The reason I bring this up is that I think that a lot of creative types get bogged down in syntygmatic concerns without paying attention to the paradigm. Great artists, great creators, great innovators, do most of their innovation on the paradigmatic plane: they invent whole new genres of music, stories, architecture because they think about things in terms of what they do, what they achieve, rather than trying to fit them to an aesthetic vision that's already been put forward.

The problem with much of contemporary architecture that is actually intended as what I'm calling a “statement piece” is quite distinct: there is a paradigm, but it is one disjuncted from the needs of the users, leading to a hatred of the syntax at use. The problem isn't necessarily piscine forms or unconventional geometries, the problem is that these buildings are disorienting and physically uncomfortable to be in. As that first piece I referenced up top essentially said, they are buildings designed to be works of art, not to be used by actual people.

If something is what it does, then much of contemporary architecture is essentially a factory for producing agitation, just as our cities are factories for producing climate change and social media is a distributed factory for producing alienation. I am not an architectural scholar, but I think that the first step is to make the paradigm – what an artifact is – and the syntax – how the artifact achieves it – work together.

Meta-narrative and Paradigm

(This is an aside that got too big. I gave it its own section.)

Much of postmodernism has been about the death – or attempted clubbing-to-death – of meta-narratives, the big stories that we tell ourselves about the world to make sense of it. This is the root of the essentialism/anti-essentialism thing that I spoke about in my last piece. I'm personally skeptical of meta-narratives as a naturally-occurring or divinely-inspired thing, but cultures create narratives to explain the world, and some of these narratives get big and fairly meta on their own.

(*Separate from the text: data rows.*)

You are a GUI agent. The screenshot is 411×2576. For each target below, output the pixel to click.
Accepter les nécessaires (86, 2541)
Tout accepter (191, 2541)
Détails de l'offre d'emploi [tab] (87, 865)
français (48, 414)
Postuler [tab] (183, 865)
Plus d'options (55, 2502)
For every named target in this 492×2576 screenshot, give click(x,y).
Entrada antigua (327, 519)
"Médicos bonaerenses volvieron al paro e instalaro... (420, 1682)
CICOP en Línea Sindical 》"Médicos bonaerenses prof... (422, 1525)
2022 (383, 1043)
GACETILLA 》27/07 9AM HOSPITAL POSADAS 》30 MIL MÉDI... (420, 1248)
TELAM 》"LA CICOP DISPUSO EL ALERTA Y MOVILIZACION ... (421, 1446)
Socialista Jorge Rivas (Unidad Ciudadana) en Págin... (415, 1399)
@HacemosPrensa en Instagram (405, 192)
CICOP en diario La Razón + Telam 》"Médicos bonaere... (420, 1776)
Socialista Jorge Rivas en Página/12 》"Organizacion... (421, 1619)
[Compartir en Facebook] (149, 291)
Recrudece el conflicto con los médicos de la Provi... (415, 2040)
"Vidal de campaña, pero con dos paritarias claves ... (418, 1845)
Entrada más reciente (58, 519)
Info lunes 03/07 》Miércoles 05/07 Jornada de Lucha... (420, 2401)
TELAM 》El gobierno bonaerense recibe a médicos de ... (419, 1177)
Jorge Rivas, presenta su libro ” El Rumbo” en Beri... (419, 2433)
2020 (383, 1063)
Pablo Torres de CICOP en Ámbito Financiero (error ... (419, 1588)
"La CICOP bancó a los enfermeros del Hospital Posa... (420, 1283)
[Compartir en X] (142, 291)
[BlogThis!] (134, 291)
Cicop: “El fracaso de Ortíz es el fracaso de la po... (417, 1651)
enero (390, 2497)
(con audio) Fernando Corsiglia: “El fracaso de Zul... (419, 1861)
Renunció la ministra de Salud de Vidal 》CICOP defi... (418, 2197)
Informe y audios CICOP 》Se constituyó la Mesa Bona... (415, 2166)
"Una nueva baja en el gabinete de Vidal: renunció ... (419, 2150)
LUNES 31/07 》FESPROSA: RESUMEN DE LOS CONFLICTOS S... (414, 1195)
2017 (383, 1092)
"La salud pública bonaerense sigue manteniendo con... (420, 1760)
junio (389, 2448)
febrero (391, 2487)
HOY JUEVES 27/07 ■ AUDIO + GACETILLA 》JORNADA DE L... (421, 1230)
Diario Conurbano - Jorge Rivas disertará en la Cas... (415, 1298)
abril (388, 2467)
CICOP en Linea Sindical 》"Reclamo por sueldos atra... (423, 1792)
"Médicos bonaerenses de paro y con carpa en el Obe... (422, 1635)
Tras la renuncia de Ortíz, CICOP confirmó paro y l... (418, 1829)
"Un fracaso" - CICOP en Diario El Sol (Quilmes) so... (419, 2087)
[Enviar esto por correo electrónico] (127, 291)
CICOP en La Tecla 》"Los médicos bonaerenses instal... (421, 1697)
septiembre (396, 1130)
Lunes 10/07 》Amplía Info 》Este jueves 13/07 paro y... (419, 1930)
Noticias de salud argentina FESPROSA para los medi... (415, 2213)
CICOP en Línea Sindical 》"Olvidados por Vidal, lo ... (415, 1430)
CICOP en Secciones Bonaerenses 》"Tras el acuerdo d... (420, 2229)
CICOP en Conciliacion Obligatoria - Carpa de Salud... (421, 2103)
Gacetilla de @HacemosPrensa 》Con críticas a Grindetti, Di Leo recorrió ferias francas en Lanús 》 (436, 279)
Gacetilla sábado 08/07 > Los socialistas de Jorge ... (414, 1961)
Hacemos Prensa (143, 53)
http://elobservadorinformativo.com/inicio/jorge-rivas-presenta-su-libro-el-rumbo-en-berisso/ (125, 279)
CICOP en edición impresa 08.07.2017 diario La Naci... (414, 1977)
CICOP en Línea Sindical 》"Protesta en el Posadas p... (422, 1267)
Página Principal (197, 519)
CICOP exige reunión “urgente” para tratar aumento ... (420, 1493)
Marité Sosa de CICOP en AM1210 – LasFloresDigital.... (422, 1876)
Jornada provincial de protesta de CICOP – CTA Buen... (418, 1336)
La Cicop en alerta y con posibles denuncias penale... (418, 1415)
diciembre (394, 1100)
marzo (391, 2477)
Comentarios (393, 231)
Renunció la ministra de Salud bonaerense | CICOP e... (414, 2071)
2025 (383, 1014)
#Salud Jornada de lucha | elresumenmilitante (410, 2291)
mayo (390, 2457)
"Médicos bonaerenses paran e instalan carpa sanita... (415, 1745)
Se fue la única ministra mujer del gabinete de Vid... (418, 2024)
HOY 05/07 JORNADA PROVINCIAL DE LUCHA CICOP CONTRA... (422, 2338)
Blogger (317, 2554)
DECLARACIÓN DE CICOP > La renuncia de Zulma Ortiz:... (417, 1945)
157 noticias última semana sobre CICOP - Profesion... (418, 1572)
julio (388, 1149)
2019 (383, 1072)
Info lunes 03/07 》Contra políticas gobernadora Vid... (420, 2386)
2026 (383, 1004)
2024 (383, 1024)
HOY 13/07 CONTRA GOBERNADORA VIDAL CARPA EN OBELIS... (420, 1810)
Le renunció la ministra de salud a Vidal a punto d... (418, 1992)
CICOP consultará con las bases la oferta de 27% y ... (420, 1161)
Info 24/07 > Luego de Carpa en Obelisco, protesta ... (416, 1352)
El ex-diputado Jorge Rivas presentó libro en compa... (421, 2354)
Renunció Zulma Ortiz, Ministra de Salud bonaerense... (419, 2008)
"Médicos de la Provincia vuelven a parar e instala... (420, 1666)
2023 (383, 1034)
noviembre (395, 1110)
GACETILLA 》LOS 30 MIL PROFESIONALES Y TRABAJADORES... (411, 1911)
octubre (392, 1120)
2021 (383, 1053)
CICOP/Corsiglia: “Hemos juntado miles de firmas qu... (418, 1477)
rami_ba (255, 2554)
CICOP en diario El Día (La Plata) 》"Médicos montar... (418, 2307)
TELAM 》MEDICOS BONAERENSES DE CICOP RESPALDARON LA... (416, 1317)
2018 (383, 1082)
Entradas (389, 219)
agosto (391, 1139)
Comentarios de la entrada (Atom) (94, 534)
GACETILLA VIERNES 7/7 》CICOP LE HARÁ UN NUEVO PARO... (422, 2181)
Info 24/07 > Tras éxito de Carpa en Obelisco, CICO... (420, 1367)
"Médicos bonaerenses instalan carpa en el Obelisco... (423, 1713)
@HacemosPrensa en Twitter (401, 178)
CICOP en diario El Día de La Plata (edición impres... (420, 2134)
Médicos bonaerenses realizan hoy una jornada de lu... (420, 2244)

Mythologist Joseph Campbell, taken from  Encyclopedia Britannica , ©Joseph Campbell Foundation (jcf.org)

Mythologist Joseph Campbell, taken from Encyclopedia Britannica, ©Joseph Campbell Foundation (jcf.org)

So, while Joseph Campbell's “hero with a thousand faces” monomyth thing is commonly thought of as the big meta-narrative, and potentially implicit in fascistic thinking (hello, mythologized past!) we can't argue that people seem to like Star Wars, Harry Potter, or The Matrix. Someone happened on a formula that works slightly more often than it doesn't, it's a cultural thing, not a naturally-occurring thing. It is, in my formulation, not a meta-narrative, but a successful Paradigm that gets clothed in many syntaxes. It is not the only Paradigm for stories, and we can see other paradigms emerge and die off over the years.

I feel that Paradigm is a more useful idea here, because in this formulation, the Paradigm is open to modification and adaptation: instead of being something that emerges fully formed and then dies off, it is subject to a sort of pseudo-Darwinian process: successful variants will be imitated, cast and recast in different syntaxes, and be modified in turn. Unsuccessful variants will fade from thought over time, eventually becoming fossilized in archives and academic libraries, if they make it to publication at all.

The Takeaway

Though my examples here are musical and architectural, I think that considering Syntax and Paradigm is an essential step that creators need to take, because the two halves of the equation have to balance out and work together. If your paradigm is unconsidered, your syntax has no guide, and you're going to make the musical, narrative, or visual equivalent of a McMansion. If you don't give enough attention to your syntax, then your work is going to come out as the whatever-your-art-is equivalent of a piece of blobitecture or brutalist architecture, and unless you're doing architecture, people are going to choose to spend their time somewhere else.

In short: it doesn't matter if your work elevates the soul if it bores someone to tears or makes them break out in hives in the process.

So, when we say that an aesthetic must be considered, what we mean is that both the Paradigm and Syntax must be considered. Think about both what you're doing and how you're doing it.